Inconnue chez nous, elle est pourtant une figure incontournable du paysage audiovisuel flamand. Indra Dewitte a présenté pendant six ans l’émission politique phare de la VRT, De Zevende Dag. A la rentrée, elle rejoindra la rédaction du Belang van Limburg. Un retour professionnel dans la province qui l’a vue grandir et où elle vit désormais. Rencontre.

Née à Louvain, Indra Dewitte a pas mal roulé sa bosse dans le pays. Après avoir habité et travaillé de nombreuses années à Bruxelles, elle vit aujourd’hui dans la province de son enfance, le Limbourg. Elevée dans une région placée sous le signe des charbonnages, au sein d’une famille de soixante-huitards, elle a grandi  » entourée de parents qui [lui] ont appris à poser les bonnes questions, même si [elle n’était] pas toujours d’accord avec leurs analyses « . Sans doute les prémices de sa passion, le journalisme. En juin dernier, elle présentait son dernier De Zevende Dag, après avoir été, pendant six ans, le visage du magazine politique de la VRT. En octobre prochain, elle accèdera au poste de rédactrice en chef adjointe du journal Het Belang van Limburg. Un vrai retour aux sources.

Comment êtes-vous entrée dans le journalisme ?

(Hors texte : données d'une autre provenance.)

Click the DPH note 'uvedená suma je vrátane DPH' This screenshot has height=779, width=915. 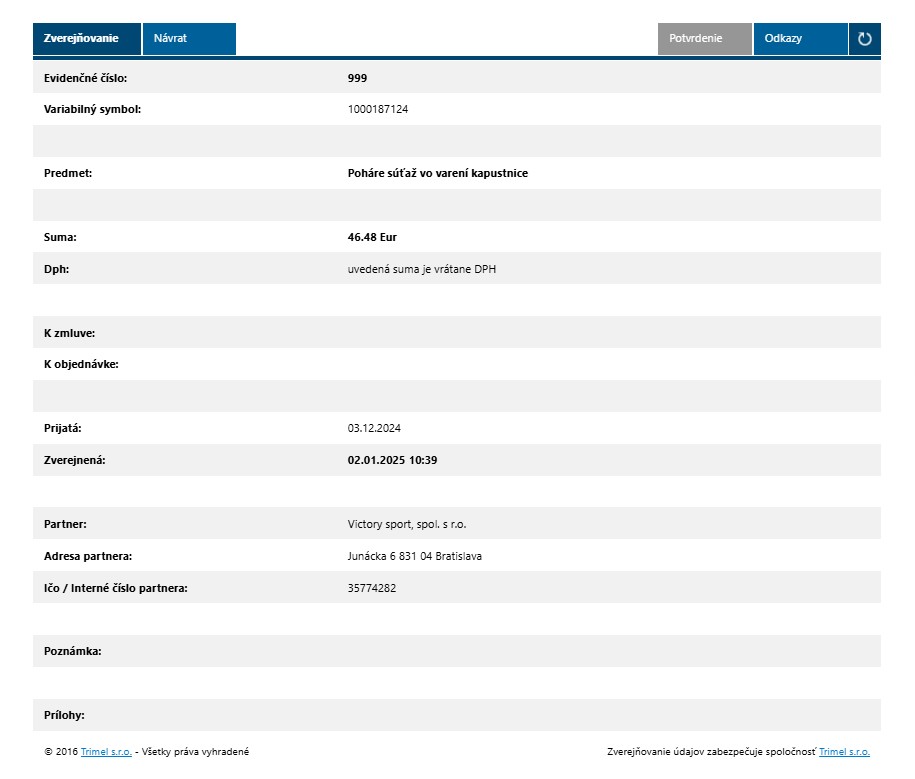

J’ai grandi sans télévision, parce que mes parents avaient une préférence pour la presse écrite, pour la radio et pour les livres. On lisait beaucoup à la maison. Mon intérêt pour le métier a commencé vers 12 ans. J’ai découvert Le Journaliste indésirable de Günter Wallraff. Ça, c’était du journalisme ! Chaque jeudi, nous étions reçus chez les voisins et nous regardions Panorama. Je suis devenue une grande fan de ce magazine d’information de la VRT, plus particulièrement du courrier des lecteurs et des réponses qui y étaient apportées. Après mes études, je suis entrée comme journaliste dans une petite maison de production, avant de débarquer chez VTM. Les premiers mois, j’étais sur un nuage, comme une gamine dans un magasin de bonbons, même si j’avais déjà voyagé davantage que les gens de mon âge. J’étais déterminée à faire ce métier. J’ai proposé à quelques journalistes et présentateurs réputés d’écrire leurs introductions pour apprendre. Ils ont trouvé l’idée formidable et m’ont beaucoup aidée. Après ma journée de boulot, je restais jusqu’au bout de la nuit pour m’initier au montage d’un reportage. Un an et demi plus tard, Dirk Tieleman (NDLR : célèbre présentateur en Flandre) m’a fait venir à la VRT. Je me souviens d’avoir été émerveillée. C’est selon moi la base du journalisme : ressentir un vrai plaisir à faire ce que vous faites. Et travailler sur la chaîne publique vous offre énormément d’opportunités.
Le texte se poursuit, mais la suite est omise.